** start of MATERIAL PROVIDED **

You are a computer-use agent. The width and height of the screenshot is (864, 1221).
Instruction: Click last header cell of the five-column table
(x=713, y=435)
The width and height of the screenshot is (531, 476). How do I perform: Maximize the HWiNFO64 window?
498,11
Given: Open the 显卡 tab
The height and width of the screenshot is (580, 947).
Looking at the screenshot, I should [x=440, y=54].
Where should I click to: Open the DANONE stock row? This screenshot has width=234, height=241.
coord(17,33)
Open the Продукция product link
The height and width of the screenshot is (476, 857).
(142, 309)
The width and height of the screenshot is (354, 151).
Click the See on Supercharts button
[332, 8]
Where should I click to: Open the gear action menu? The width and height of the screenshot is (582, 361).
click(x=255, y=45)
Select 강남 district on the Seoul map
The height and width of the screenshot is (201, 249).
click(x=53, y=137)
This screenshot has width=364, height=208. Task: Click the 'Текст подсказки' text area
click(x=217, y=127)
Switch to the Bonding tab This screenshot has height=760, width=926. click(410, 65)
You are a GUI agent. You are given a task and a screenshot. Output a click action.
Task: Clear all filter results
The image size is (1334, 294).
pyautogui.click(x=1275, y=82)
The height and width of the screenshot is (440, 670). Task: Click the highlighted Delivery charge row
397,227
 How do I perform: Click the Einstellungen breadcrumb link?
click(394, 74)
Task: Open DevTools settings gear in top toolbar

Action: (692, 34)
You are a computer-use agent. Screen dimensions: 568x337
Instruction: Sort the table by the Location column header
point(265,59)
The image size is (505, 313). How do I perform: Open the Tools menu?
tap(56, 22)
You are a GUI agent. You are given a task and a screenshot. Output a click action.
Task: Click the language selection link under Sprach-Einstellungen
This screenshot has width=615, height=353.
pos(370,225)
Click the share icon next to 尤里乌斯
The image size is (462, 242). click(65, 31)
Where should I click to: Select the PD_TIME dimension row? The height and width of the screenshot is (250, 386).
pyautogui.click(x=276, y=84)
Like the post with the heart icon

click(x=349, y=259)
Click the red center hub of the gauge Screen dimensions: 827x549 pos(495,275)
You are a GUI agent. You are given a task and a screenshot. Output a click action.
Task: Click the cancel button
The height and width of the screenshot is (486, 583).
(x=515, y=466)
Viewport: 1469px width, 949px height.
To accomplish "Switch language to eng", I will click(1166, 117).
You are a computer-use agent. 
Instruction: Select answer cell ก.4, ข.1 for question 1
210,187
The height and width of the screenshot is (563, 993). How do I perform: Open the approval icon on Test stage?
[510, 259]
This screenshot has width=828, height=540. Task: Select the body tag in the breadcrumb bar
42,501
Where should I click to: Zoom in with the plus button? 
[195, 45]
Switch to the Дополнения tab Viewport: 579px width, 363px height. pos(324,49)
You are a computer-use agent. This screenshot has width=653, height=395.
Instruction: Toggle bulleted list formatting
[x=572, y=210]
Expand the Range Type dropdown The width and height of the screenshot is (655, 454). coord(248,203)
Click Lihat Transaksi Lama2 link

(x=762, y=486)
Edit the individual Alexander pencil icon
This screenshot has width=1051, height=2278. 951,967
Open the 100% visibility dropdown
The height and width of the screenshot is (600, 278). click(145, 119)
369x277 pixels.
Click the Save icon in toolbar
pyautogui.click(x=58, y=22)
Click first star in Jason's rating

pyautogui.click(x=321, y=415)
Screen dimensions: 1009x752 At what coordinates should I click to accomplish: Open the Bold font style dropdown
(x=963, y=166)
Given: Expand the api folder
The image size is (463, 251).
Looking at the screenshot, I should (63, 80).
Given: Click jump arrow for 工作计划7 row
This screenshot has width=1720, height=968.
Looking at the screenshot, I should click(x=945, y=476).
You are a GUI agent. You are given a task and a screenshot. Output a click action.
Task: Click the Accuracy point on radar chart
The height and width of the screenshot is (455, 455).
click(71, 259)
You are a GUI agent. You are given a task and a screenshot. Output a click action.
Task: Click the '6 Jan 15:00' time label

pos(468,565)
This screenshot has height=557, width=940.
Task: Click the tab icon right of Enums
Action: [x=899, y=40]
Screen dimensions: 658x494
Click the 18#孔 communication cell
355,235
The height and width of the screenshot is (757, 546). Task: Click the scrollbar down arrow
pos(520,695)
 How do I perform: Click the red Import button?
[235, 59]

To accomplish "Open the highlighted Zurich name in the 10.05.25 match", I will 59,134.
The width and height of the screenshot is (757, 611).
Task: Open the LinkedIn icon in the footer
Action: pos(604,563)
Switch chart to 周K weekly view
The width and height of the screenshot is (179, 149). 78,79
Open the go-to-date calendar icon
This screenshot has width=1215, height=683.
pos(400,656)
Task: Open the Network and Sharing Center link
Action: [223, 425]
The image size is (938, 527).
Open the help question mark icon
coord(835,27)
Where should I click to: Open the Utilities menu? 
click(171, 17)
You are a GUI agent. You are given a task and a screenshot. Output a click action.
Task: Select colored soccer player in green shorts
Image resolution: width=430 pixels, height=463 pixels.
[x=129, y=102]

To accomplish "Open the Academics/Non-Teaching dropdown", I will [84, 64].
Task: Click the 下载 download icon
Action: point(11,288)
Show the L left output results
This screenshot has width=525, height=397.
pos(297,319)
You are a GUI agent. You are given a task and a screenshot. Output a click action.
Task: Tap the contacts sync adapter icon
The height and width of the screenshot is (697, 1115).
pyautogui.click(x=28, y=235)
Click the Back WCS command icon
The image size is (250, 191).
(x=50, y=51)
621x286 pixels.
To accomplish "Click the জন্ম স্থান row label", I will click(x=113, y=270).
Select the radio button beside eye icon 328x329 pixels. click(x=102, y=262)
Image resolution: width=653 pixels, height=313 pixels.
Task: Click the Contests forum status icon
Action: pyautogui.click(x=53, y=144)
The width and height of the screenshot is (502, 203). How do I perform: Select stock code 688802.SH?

** end of MATERIAL PROVIDED **

• [SHORT EXERCISE]: Render every line of the entries above as a JSON list of strings, with one string per line and blank lines omitted.

• [ANSWER IN FULL]:
[
  "You are a computer-use agent. The width and height of the screenshot is (864, 1221).",
  "Instruction: Click last header cell of the five-column table",
  "(x=713, y=435)",
  "The width and height of the screenshot is (531, 476). How do I perform: Maximize the HWiNFO64 window?",
  "498,11",
  "Given: Open the 显卡 tab",
  "The height and width of the screenshot is (580, 947).",
  "Looking at the screenshot, I should [x=440, y=54].",
  "Where should I click to: Open the DANONE stock row? This screenshot has width=234, height=241.",
  "coord(17,33)",
  "Open the Продукция product link",
  "The height and width of the screenshot is (476, 857).",
  "(142, 309)",
  "The width and height of the screenshot is (354, 151).",
  "Click the See on Supercharts button",
  "[332, 8]",
  "Where should I click to: Open the gear action menu? The width and height of the screenshot is (582, 361).",
  "click(x=255, y=45)",
  "Select 강남 district on the Seoul map",
  "The height and width of the screenshot is (201, 249).",
  "click(x=53, y=137)",
  "This screenshot has width=364, height=208. Task: Click the 'Текст подсказки' text area",
  "click(x=217, y=127)",
  "Switch to the Bonding tab This screenshot has height=760, width=926. click(410, 65)",
  "You are a GUI agent. You are given a task and a screenshot. Output a click action.",
  "Task: Clear all filter results",
  "The image size is (1334, 294).",
  "pyautogui.click(x=1275, y=82)",
  "The height and width of the screenshot is (440, 670). Task: Click the highlighted Delivery charge row",
  "397,227",
  " How do I perform: Click the Einstellungen breadcrumb link?",
  "click(394, 74)",
  "Task: Open DevTools settings gear in top toolbar",
  "Action: (692, 34)",
  "You are a computer-use agent. Screen dimensions: 568x337",
  "Instruction: Sort the table by the Location column header",
  "point(265,59)",
  "The image size is (505, 313). How do I perform: Open the Tools menu?",
  "tap(56, 22)",
  "You are a GUI agent. You are given a task and a screenshot. Output a click action.",
  "Task: Click the language selection link under Sprach-Einstellungen",
  "This screenshot has width=615, height=353.",
  "pos(370,225)",
  "Click the share icon next to 尤里乌斯",
  "The image size is (462, 242). click(65, 31)",
  "Where should I click to: Select the PD_TIME dimension row? The height and width of the screenshot is (250, 386).",
  "pyautogui.click(x=276, y=84)",
  "Like the post with the heart icon",
  "click(x=349, y=259)",
  "Click the red center hub of the gauge Screen dimensions: 827x549 pos(495,275)",
  "You are a GUI agent. You are given a task and a screenshot. Output a click action.",
  "Task: Click the cancel button",
  "The height and width of the screenshot is (486, 583).",
  "(x=515, y=466)",
  "Viewport: 1469px width, 949px height.",
  "To accomplish \"Switch language to eng\", I will click(1166, 117).",
  "You are a computer-use agent. ",
  "Instruction: Select answer cell ก.4, ข.1 for question 1",
  "210,187",
  "The height and width of the screenshot is (563, 993). How do I perform: Open the approval icon on Test stage?",
  "[510, 259]",
  "This screenshot has width=828, height=540. Task: Select the body tag in the breadcrumb bar",
  "42,501",
  "Where should I click to: Zoom in with the plus button? ",
  "[195, 45]",
  "Switch to the Дополнения tab Viewport: 579px width, 363px height. pos(324,49)",
  "You are a computer-use agent. This screenshot has width=653, height=395.",
  "Instruction: Toggle bulleted list formatting",
  "[x=572, y=210]",
  "Expand the Range Type dropdown The width and height of the screenshot is (655, 454). coord(248,203)",
  "Click Lihat Transaksi Lama2 link",
  "(x=762, y=486)",
  "Edit the individual Alexander pencil icon",
  "This screenshot has width=1051, height=2278. 951,967",
  "Open the 100% visibility dropdown",
  "The height and width of the screenshot is (600, 278). click(145, 119)",
  "369x277 pixels.",
  "Click the Save icon in toolbar",
  "pyautogui.click(x=58, y=22)",
  "Click first star in Jason's rating",
  "pyautogui.click(x=321, y=415)",
  "Screen dimensions: 1009x752 At what coordinates should I click to accomplish: Open the Bold font style dropdown",
  "(x=963, y=166)",
  "Given: Expand the api folder",
  "The image size is (463, 251).",
  "Looking at the screenshot, I should (63, 80).",
  "Given: Click jump arrow for 工作计划7 row",
  "This screenshot has width=1720, height=968.",
  "Looking at the screenshot, I should click(x=945, y=476).",
  "You are a GUI agent. You are given a task and a screenshot. Output a click action.",
  "Task: Click the Accuracy point on radar chart",
  "The height and width of the screenshot is (455, 455).",
  "click(71, 259)",
  "You are a GUI agent. You are given a task and a screenshot. Output a click action.",
  "Task: Click the '6 Jan 15:00' time label",
  "pos(468,565)",
  "This screenshot has height=557, width=940.",
  "Task: Click the tab icon right of Enums",
  "Action: [x=899, y=40]",
  "Screen dimensions: 658x494",
  "Click the 18#孔 communication cell",
  "355,235",
  "The height and width of the screenshot is (757, 546). Task: Click the scrollbar down arrow",
  "pos(520,695)",
  " How do I perform: Click the red Import button?",
  "[235, 59]",
  "To accomplish \"Open the highlighted Zurich name in the 10.05.25 match\", I will 59,134.",
  "The width and height of the screenshot is (757, 611).",
  "Task: Open the LinkedIn icon in the footer",
  "Action: pos(604,563)",
  "Switch chart to 周K weekly view",
  "The width and height of the screenshot is (179, 149). 78,79",
  "Open the go-to-date calendar icon",
  "This screenshot has width=1215, height=683.",
  "pos(400,656)",
  "Task: Open the Network and Sharing Center link",
  "Action: [223, 425]",
  "The image size is (938, 527).",
  "Open the help question mark icon",
  "coord(835,27)",
  "Where should I click to: Open the Utilities menu? ",
  "click(171, 17)",
  "You are a GUI agent. You are given a task and a screenshot. Output a click action.",
  "Task: Select colored soccer player in green shorts",
  "Image resolution: width=430 pixels, height=463 pixels.",
  "[x=129, y=102]",
  "To accomplish \"Open the Academics/Non-Teaching dropdown\", I will [84, 64].",
  "Task: Click the 下载 download icon",
  "Action: point(11,288)",
  "Show the L left output results",
  "This screenshot has width=525, height=397.",
  "pos(297,319)",
  "You are a GUI agent. You are given a task and a screenshot. Output a click action.",
  "Task: Tap the contacts sync adapter icon",
  "The height and width of the screenshot is (697, 1115).",
  "pyautogui.click(x=28, y=235)",
  "Click the Back WCS command icon",
  "The image size is (250, 191).",
  "(x=50, y=51)",
  "621x286 pixels.",
  "To accomplish \"Click the জন্ম স্থান row label\", I will click(x=113, y=270).",
  "Select the radio button beside eye icon 328x329 pixels. click(x=102, y=262)",
  "Image resolution: width=653 pixels, height=313 pixels.",
  "Task: Click the Contests forum status icon",
  "Action: pyautogui.click(x=53, y=144)",
  "The width and height of the screenshot is (502, 203). How do I perform: Select stock code 688802.SH?"
]